An objective measure, not requiring a behavioral response, of speech recognition performance in individuals with cochlear implants (CIs) would be beneficial in directing clinical recommendations. Neuroimaging can be such a measure but is difficult in the CI population. Functional near-infrared spectroscopy (fNIRS) is a non-invasive neuroimaging technique that is viable for CI recipients. This dissertation began to examine the potential of fNIRS in this population by determining the effects of speech recognition performance and stimulus intensity level on fNIRS recorded cortical activation. We hypothesized that fNIRS responses would be correlated with both intensity level and speech recognition performance.
Thirteen adults with bilateral CIs and 16 adults with normal hearing were included in the study. Experiment one used signal-correlated noise to determine the effect of intensity level in the range of soft to loud speech (45-75 dB SPL). Experiment two used both signal-correlated noise and sentences presented in background babble at three different signal-to-noise ratios to determine the effect of speech recognition performance on cortical activity. fNIRS data were recorded in the left hemisphere.
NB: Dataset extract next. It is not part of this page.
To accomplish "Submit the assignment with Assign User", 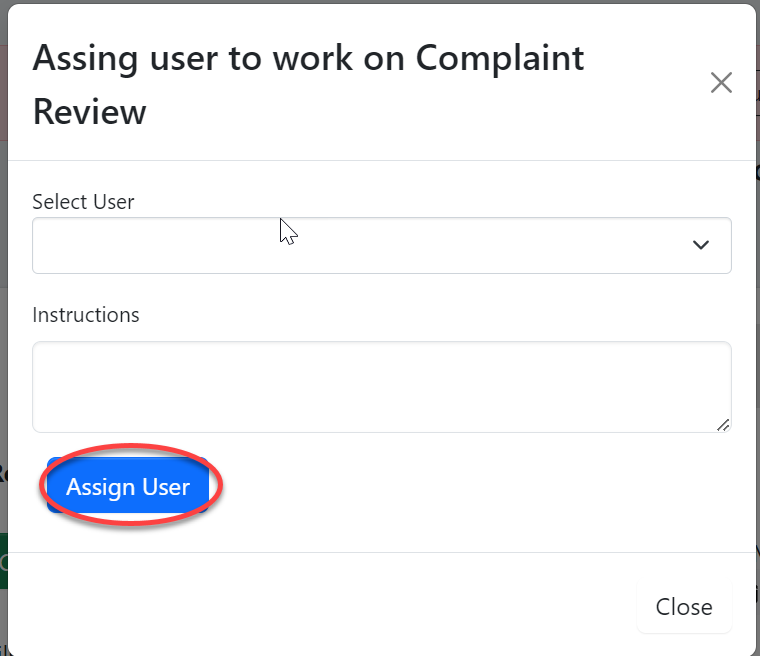I will pos(128,487).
The experiment one showed a positive correlation of auditory cortical activation with stimulus intensity level in both groups. In contrast, experiment two revealed a difference between the groups. The adults with normal hearing had stronger activation in the auditory cortex, inferior frontal gyrus, and the inferior parietal lobe with higher speech recognition. In contrast, the CI group had the opposite effect with stronger activation in those same areas with lower speech recognition. The stimulus level results are consistent with the literature and out hypothesis. The results of the second experiment are consistent with our hypothesis and the literature in only the normal hearing group. This is the first study to use neuroimaging for speech recognition in noise in individuals with CIs. Research is needed to further examine cortical activation patterns for speech recognition in noise in these two groups.
These results support the potential of fNIRS as a measure of speech recognition performance at a group level. The individual variability was large, however, and might limit the potential of fNIRS at an individual level.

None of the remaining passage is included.